Hitler routinely disregarded the concordat and permitted a persecution
of the Catholic Church in Germany.
Shortly before the 20 July signing of the Reichskonkordat, Germany
signed similar agreements with the state Protestant churches in Germany,
although the
Confessing Church opposed the regime.
Nazi breaches of the agreement began almost as soon as it had been
signed and intensified afterwards leading to protest from the Church
including in the 1937 encyclical
Mit brennender Sorge encyclical of Pope
Pius XI, followed in 1943 by
Mystici corporis Christi,
condemning forced conversions, the murder of disabled people, and the
exclusion of people on the basis of race or nationality. The Nazis
planned to eliminate the Church's influence by restricting its
organizations to purely religious activities.
In a series of sermons in the summer of 1941,
Clemens August Graf von Galen, Bishop of Munster denounced the Nazi regime for its
Gestapo
tactics and policies, including euthanasia, and attacked the Third
Reich for undermining justice. He stated: "As a German, as a decent
citizen, I demand justice". In the view of SS General
Jürgen Stroop,
German patriotism "was tainted by Papist ideals, which have been
harmful to Germany for centuries. Besides, the Archbishop's [Clemens
August Graf von Galen] orders came from outside the Fatherland, a fact
which disturbed us. We all know that despite its diverse factions, the
Catholic Church is a world community, which sticks together when the
chips are down."
"There is no doubt that in the long run Nazi leaders such as Hitler and
Himmler intended to eradicate Christianity just as ruthlessly as any
other rival ideology, even if in the short term they had to be content
to make compromises with it."
Finances
Concerns about usury included the 19th century
Rothschild loans to the Holy See and 16th century objections over abuse of the
zinskauf clause.
This was particularly problematic because the charging of interest (all
interest, not just excessive interest) was a violation of doctrine at
the time, such as that reflected in the 1745 encyclical
Vix pervenit. As a result, work-arounds were employed. For example, in the 15th century, the
Medici Bank
lent money to the Vatican, which was lax about repayment. Rather than
charging interest, "the Medici overcharged the pope on the silks and
brocades, the jewels and other commodities they supplied." However, the
1917 Code of Canon Law switched position and allowed church monies to be used to accrue interest.
Italian priest
Pino Puglisi refused money from Mafia members when offered it for the traditional feast day celebrations, and also resisted the Mafia in other ways, for which he was martyred in 1993.

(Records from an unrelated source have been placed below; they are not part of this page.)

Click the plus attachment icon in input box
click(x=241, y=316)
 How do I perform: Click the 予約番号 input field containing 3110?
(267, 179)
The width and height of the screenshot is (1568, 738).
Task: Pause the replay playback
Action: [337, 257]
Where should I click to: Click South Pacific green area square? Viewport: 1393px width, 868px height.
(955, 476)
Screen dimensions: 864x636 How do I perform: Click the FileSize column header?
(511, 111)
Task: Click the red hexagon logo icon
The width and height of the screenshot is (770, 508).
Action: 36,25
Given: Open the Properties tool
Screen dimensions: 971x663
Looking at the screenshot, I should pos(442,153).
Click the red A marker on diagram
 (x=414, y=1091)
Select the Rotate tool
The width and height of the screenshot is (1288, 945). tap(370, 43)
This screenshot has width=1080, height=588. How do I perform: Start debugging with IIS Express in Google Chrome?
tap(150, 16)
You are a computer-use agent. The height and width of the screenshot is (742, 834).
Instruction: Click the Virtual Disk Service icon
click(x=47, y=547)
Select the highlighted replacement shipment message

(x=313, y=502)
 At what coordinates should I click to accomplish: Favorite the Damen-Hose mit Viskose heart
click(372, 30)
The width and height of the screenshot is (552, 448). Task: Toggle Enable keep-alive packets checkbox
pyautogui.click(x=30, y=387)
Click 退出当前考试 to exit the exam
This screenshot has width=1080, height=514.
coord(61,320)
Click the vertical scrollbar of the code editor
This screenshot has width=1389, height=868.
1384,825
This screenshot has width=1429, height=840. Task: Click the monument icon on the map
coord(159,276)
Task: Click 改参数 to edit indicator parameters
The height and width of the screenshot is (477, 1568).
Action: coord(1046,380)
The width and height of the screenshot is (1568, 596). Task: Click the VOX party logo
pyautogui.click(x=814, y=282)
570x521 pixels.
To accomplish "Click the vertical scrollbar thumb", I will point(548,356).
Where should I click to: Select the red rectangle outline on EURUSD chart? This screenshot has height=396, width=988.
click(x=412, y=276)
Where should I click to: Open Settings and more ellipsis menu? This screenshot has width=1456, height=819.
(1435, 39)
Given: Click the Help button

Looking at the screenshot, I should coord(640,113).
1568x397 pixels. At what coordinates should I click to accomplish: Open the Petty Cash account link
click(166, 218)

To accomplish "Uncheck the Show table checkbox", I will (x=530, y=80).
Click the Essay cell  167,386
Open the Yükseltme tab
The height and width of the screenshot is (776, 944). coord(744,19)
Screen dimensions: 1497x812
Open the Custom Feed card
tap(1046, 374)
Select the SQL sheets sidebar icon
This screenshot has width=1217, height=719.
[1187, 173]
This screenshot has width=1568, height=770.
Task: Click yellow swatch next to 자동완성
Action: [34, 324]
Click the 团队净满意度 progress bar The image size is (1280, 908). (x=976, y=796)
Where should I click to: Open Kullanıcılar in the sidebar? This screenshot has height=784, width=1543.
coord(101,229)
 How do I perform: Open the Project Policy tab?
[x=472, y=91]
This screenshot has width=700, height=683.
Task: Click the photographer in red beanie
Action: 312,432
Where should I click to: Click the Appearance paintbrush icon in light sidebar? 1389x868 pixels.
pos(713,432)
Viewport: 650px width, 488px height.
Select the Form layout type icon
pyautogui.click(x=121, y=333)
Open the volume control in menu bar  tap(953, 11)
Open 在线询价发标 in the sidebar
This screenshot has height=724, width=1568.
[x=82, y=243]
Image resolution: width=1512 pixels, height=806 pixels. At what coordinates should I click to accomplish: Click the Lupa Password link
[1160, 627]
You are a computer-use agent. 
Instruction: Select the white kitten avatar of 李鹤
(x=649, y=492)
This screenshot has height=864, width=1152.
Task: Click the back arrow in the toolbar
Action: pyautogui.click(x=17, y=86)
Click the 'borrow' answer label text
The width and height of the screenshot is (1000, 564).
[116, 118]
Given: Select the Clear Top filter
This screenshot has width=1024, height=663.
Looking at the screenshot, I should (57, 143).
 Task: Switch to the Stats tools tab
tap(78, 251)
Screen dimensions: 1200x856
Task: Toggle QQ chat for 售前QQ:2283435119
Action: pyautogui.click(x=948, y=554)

In 2015, the Bishop of Oslo was charged with fraud for inflating membership rolls for the
Catholic Church in Norway and the diocese had to repay some of its subsidy.
In 2018, Pope Francis criticized the selling of Masses for the
dead, stating, "the Mass is not paid for, redemption is free, if I want
to make an offering, well and good, but Mass is free." In response, Archbishop
Julian Leow Beng Kim
and two bishops put out a press release reminding Catholics that
according to canon law, "any priest celebrating or concelebrating is
permitted to receive an offering to apply the Mass for a specific
intention."
Sexual abuse scandals
In January 2002, allegations of priests
sexually abusing children
were widely reported in the news media. A survey of the 10 largest U.S.
dioceses found 234 priests from a total 25,616 in those dioceses, have
had allegations of sexual abuse made against them in the last 50 years.
The report does not state how many of these have been proven in court. Victims of such abuse filed lawsuits against a number of dioceses, resulting in
multi-million dollar settlements
in some cases. In response, in June 2002, the United States Conference
of Catholic Bishops initiated strict new guidelines ("zero tolerance")
for the protection of children and youth in Catholic institutions across
the country. In February 2019, the Catholic Church held a
worldwide summit of bishops in Rome to discuss the steps that can be taken to prevent the sexual abuse of children and vulnerable adults.